Consistency: Thanks to the blade guide and the labeled angle slots at the bottom of the inner frame, you get repeatability. There’s no second guessing whether you’re holding the blade at just the right angle. This is a huge relief for folks like us who didn’t fare so well in geometry class.

Just set the rods to the proper angle for your tool, adjust the blade guide to the corresponding position, then simply push and pull along the same path.

Compactness: Sharpeners have shrunk quite a bit since the era when knife grinders used disks the size of a big rig tire. Compared to those giant grindstones, the V-Sharp Classic II is downright petite. This Warthog device has a slim profile when compared to other pull-through sharpeners, which are often a rectangular or cylindrical block about the size of a short length of 2×2 lumber.
It stands approximately 9 by 8.25 by 2 inches (at its widest points) and weighs about 1.5 pounds. This means it can be stowed on a shelf in between other gear or equipment quite easily.

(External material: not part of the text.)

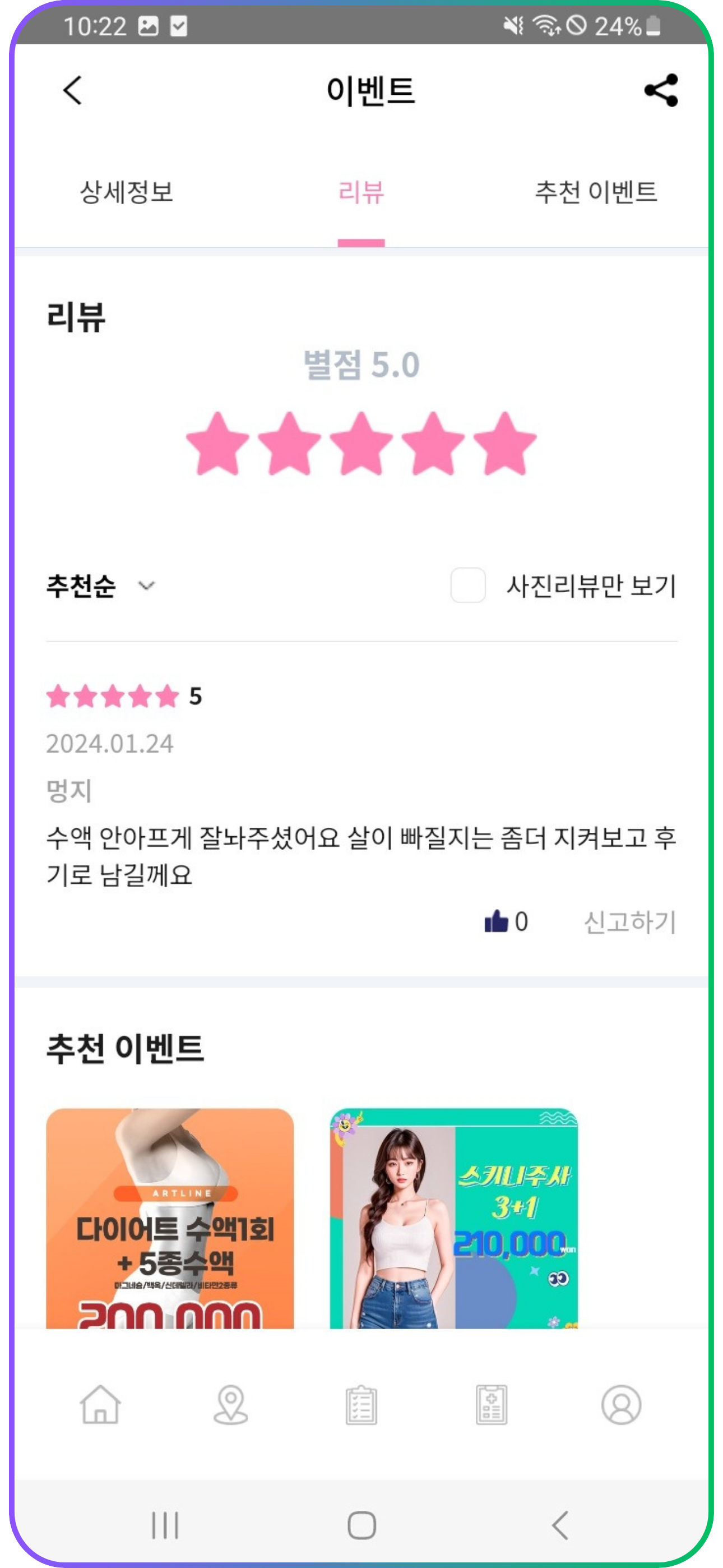This screenshot has width=723, height=1568.
Task: Enable 사진리뷰만 보기 checkbox
Action: tap(468, 585)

Above: The blade guide shows you very quickly if you’re holding your knife at the incorrect angle. 

The Cons

Despite being slim and relatively lightweight, it’s not portable enough to jam into your bug-out bag (BOB). Obviously, there are other sharpener options for preppers, hunters, and minimalists who want the smallest and lightest tools in the field. In fact, many popular companies already make pocket sharpeners that come in the form of a key chain. So, the V-Sharp Classic II isn’t ideal for your BOB or if you have space constraints.

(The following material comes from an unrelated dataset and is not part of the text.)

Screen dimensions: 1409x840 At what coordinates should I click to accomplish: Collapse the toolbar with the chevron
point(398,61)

Another pro that’s ironically enough also a con is its relative lightness. Most pull-throughs are either blocky or hefty for good reason: to keep the sharpener stationary so it doesn’t move when you slide the knife through. The stability prevents accidents and sloppy sharpening.

Unfortunately, the V-Sharp Classic II is both tall and light, so it’s easy to knock over if don’t get a good hold of the thumb grip, which is just a 1.5-inch-wide tab on the top of the frame. That’s room enough for only two or three fingers to keep the whole thing upright. Other pull-throughs usually have a handle you firmly grasp with all five fingers. This Warthog doesn’t need a full-on handle, but more surface contact would be nice.

Moreover, while it has a grippy rubber bottom, if you remove the rubber, you’ll find that the base is hollow. We would’ve filled that empty space with more steel (like the rest of the frame) and perhaps added a bit of depth (maybe fold-out extensions?) to the base to increase weight and lateral stability.


The V-Sharp Classic II is an innovative take on an already innovative type of sharpener. This pull-through makes short work of almost any dull knife or tool thanks to a blade guide and adjustable controlled angles, providing a consistent motion that even knife newbies can pick up quickly.

However, we do see a few ways its design could be tweaked to increase stability without increasing its bulk too much.

Still, if your intent is to keep a sharpener in your garage or kitchen, this Warthog sharpener could work wonders on your edged tools. The V-Sharp Classic II combines convenience with smart engineering and quality construction to deliver an edge in the sharpening world.